I spent twelve years in the U.S. Army, five on active duty and seven with the Texas Army National Guard. Of the seven years, two were active duty: half a year supporting the Texas airport security mission after the attacks in 2002, and eighteen months training up for and deployed to Iraq in 2004 and 2005.
When people learn that, they usually thank me for my service. I respond, It was my honor.
And it certainly was. But I have to be honest–I’ve never felt like a veteran.
I look at the men and women who returned from World War II, Korea, Vietnam, Somalia, the Gulf War, and I think those are real veterans. They lived real war.
I look at the men and women who returned from Iraq and Afghanistan post-traumatic, missing limbs, smiling and living what look like normal lives with their prostheses, and I think those are real veterans. They’re the ones who saw what that war was really like.
I look at myself in the mirror and I see a father, a husband, a writer. An overweight, middle-aged guy who loves his family and works hard to make sure they’re taken care of.
I don’t see a veteran.
I deployed to Iraq an infantry rifle company commander in January 2005. In my year in country, I got shot at twice–once when some chucklehead lobbed two mortar rounds over the wall of Camp Echo and once when a convoy I was riding in was ambushed on the road to Baghdad. Nobody was hit in either incident, and even the ambush was over in about fifteen seconds.
Two months into my tour, I rotated out of company command and into a staff position. It wasn’t a relief for cause–but I was fired, just the same. Fired for indecisive leadership. Fired because I wasn’t fit to command an infantry rifle company in combat.
I don’t know whether my battalion commander found it a difficult decision or not. Honestly, it was the right call. I’m grateful to him for making it before I got somebody killed.
But it’s something I’ve been carrying around for almost ten years now. A secret shame I’ve been holding close since then. Until now, I could count the number of people who knew the real story on one hand.
I like to think I went on to redeem myself. I took a liaison job with a multinational division in whose area my brigade conducted operations. Before I took the job, one of our outposts exchanged fire with a Bulgarian patrol, killing one soldier. After I took the job, we had no more incidents.
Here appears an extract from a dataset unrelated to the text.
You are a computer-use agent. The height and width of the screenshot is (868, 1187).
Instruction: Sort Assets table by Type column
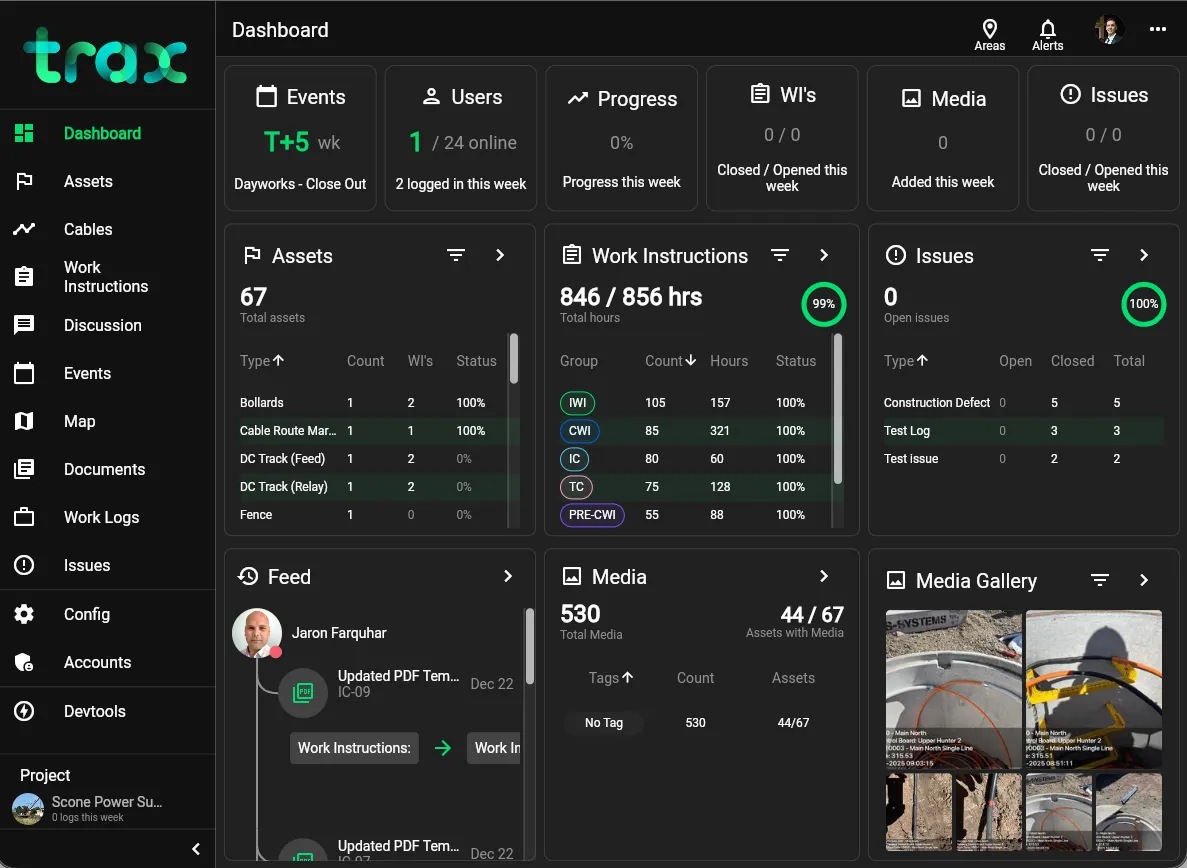262,361
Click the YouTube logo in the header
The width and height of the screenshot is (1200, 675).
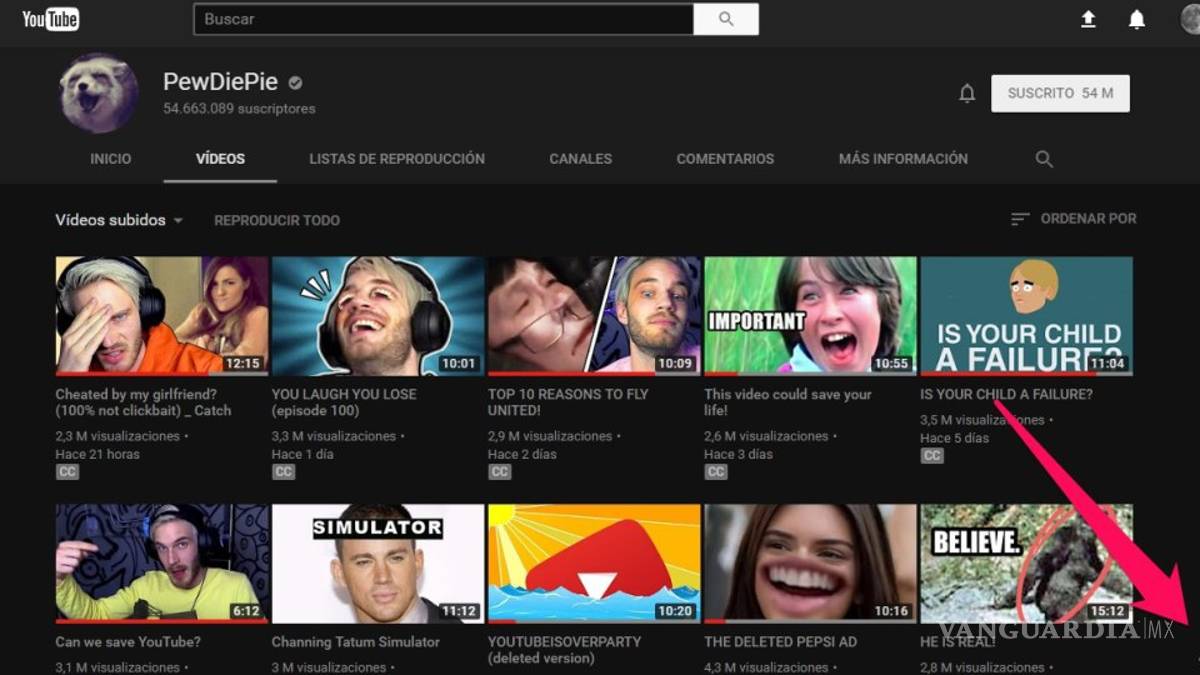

And as soon as we returned, I submitted my resignation and shut the Army out of my life.
I never really fit in the Army, never felt like part of the culture. I like to think I did my best while I was in, but I rarely felt like my best was particularly worthy of the soldiers I had the honor of leading.
It was an honor, to be sure. I met the best people I’ve ever known–and a few of the worst–in the Army. In some ways, I miss it. You don’t wonder whether your work is worthwhile when it might save somebody’s life.
And maybe now, I can finally feel proud of my service. Because I served. I stayed longer than many of my contemporaries, I served with honor, and I went to war when my country called.
That makes me a real veteran. And it was my honor.